→ **Vorliegender Text**:
───
Wir haben in der Schweiz einige Betriebe, die Gesamtlösungen für Finanzdienstleister anbieten und bei mind. 80% der Schweizer Banken im Einsatz sind. Aber hunderte von Millionen im Ausland zu vergeben ist für ein schweizer Staatsbetrieb ok. Das ist meines Erachtens der grösste Skandal.-
Rob Soglia, gespaltene Persönlichkeit?
-
-
Die Führung hat auf ein indisches System gesetzt. — Zum Glück ist das ein Staatsbetrieb.
Wir haben in der Schweiz einige Betriebe, die Gesamtlösungen für Finanzdienstleister anbieten und bei mind. 80% der Schweizer Banken im Einsatz sind. Aber hunderte von Millionen im Ausland zu vergeben ist für ein schweizer Staatsbetrieb ok. Das ist meines Erachtens der grösste Skandal.-
Wer waren noch gleich die Anteilseigner bei Avaloq? So von wegen Gewinne ins Ausland…
Und die 80% Banken (Evidenzen?) in der Schweiz haben auch alle über 1 Milliarde Zahlungen pro Jahr und die „CH Anbieter Systeme“ drücken das locker durch?
-
-
Apropos Staatsunternehmen und Inder:
Die IT-Firma Ergon AG hat ein Produkt, welches die Swisscom verwendet. Bisher hat die Ergon AG den Service dazu geliefert.
───
→ **Rohdaten**:
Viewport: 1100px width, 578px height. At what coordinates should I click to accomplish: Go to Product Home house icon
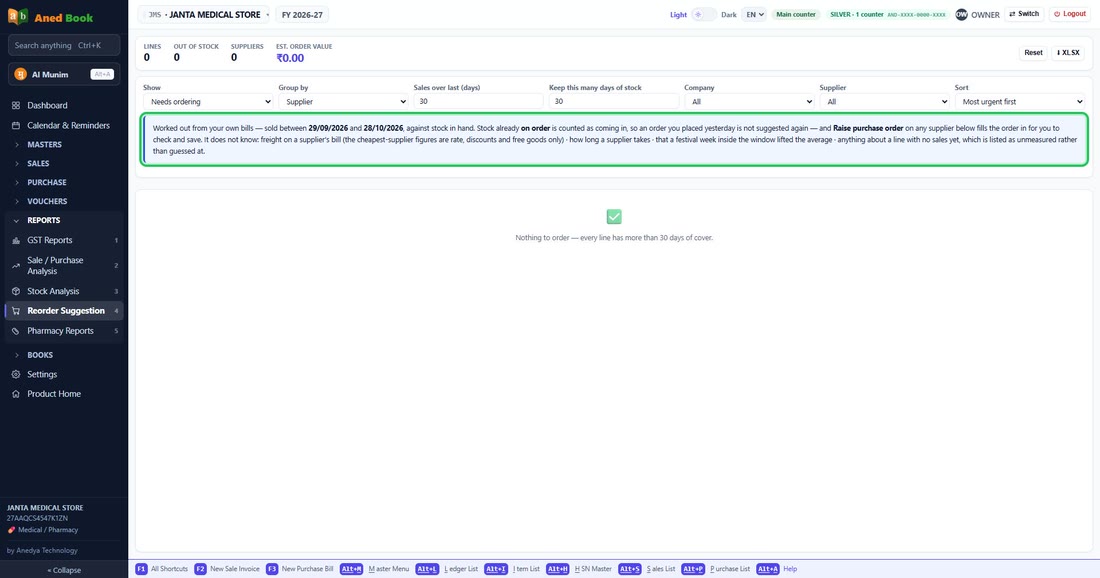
───
→ **Aufgaben**:
1. Bei welchem Anteil der Schweizer Banken sind laut den Leserkommentaren die Gesamtlösungen einiger Schweizer Betriebe im Einsatz?
2. Bitte erkläre anhand der Leserkommentare, weshalb der erste Kommentar die Auftragsvergabe als den größten Skandal bezeichnet.
3. Knüpfe an den letzten Satz der Leserkommentare zur Vergabe an ein indisches System an und schreibe sie weiter.

→ **Lösungen zur Übung**:
1. Bei mindestens 80 % der Schweizer Banken.

2. In der Schweiz gibt es Betriebe, die Gesamtlösungen für Finanzdienstleister anbieten und bei mindestens 80 % der Schweizer Banken im Einsatz sind. Trotzdem gilt es für einen Schweizer Staatsbetrieb als in Ordnung, Hunderte von Millionen im Ausland zu vergeben.

3.
Neu wird HP Indien den Service für dieses Produkt übernehmen! Also für ein ihr fremdes!
Bei der Ergon AG sind 1/4 aller Arbeitsplätze bedrohte!
Die Politik schreit, wenn ein Lehrling bei der Swisscom seinen Lehre unterbrechen muss.
Schreit sie jetzt auch bei einem Jobverlust von 25%?
Offshoring bringt, je nach Schätzung, nur 20% Kostenersparnis. Manchmal wird es gar teurer. Info von 2003 aus den USA!
Die Löhne in den Auslagerungsländern effektiv gesehen völlig unwichtig im Gesamtprozess.
Dazu gibt es Untersuchungen. Ausser die Manager haben wissentlich ihre Macht missbraucht.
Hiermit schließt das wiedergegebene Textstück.